**Task instructions**
A. In the java moss thread below, what does ManiacalMbunas say plants mostly need as food?
B. Retype the java moss thread below from "i just got a" to "(Feb 28, 2008)".
C. Do these statements agree with the java moss thread below? (i) The original poster's moss had been in the 10-gallon tank for about a month. (ii) lotsofish says java moss needs strong light to grow fast. (iii) S&T asks whether the moss will be attached to driftwood. Answer yes or no for each and quote the deciding words.

**Text segment**
# how to get java moss and plan moss to grow fast



## cichlidman16yearsold (Jun 11, 2009)

i just got a piece of moss and it is really nice buy i would like to make it grow really fast any ideas at all. 
not sure of what kind of moss just would like it to grow really fast


----------



## lotsofish (Feb 28, 2008)

Don't worry. It grows fast even under low light.


----------



## S&amp;T (Jul 27, 2009)

The Java moss will grow fast enough. It may not seem like it right away but after awhile it will spread.

What do you have it in? Is it going to be attached to some driftwood or somewhere else?


----------



## ManiacalMbunas (Oct 13, 2009)

The only place my java moss won't grow quickly are my fry tanks. The juvies love to munch upon it.


----------



## cichlidman16yearsold (Jun 11, 2009)

it is in a 10 gal buy it self and it just will not grow at all it has been in there for like a month now so thank you for the help any hints for the lighting


----------



## ManiacalMbunas (Oct 13, 2009)

In a 10gal by itself? No fish? That's most likely your problem... Plants need food to survive, too - mostly nitrates and phosphates. Put the moss in an established tank and watch it thrive.


----------



## cichlidman16yearsold (Jun 11, 2009)

ok thank you


----------



## J-Nelson (Dec 17, 2009)

**Extracted records**
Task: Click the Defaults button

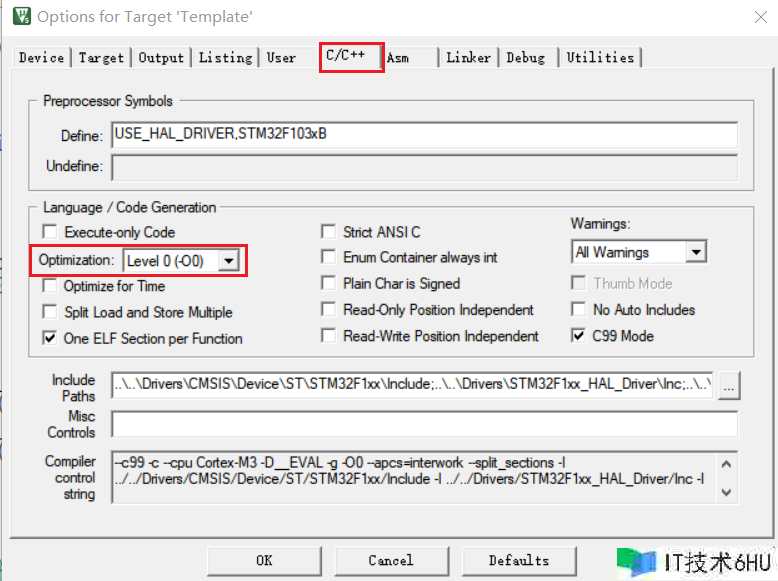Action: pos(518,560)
* * *
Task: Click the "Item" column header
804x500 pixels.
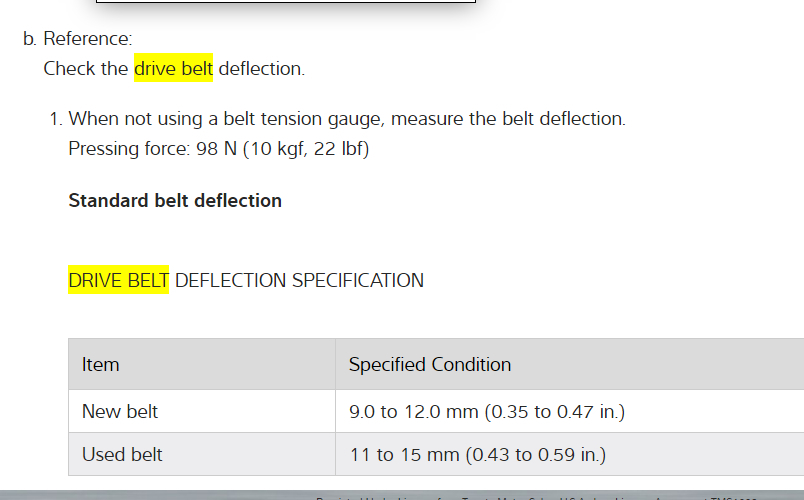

**Responses to the tasks**
A. Nitrates and phosphates.

B.
i just got a piece of moss and it is really nice buy i would like to make it grow really fast any ideas at all. 
not sure of what kind of moss just would like it to grow really fast


----------



## lotsofish (Feb 28, 2008)

C.
(i) Yes: "it has been in there for like a month now"
(ii) No: "It grows fast even under low light."
(iii) Yes: "Is it going to be attached to some driftwood or somewhere else?"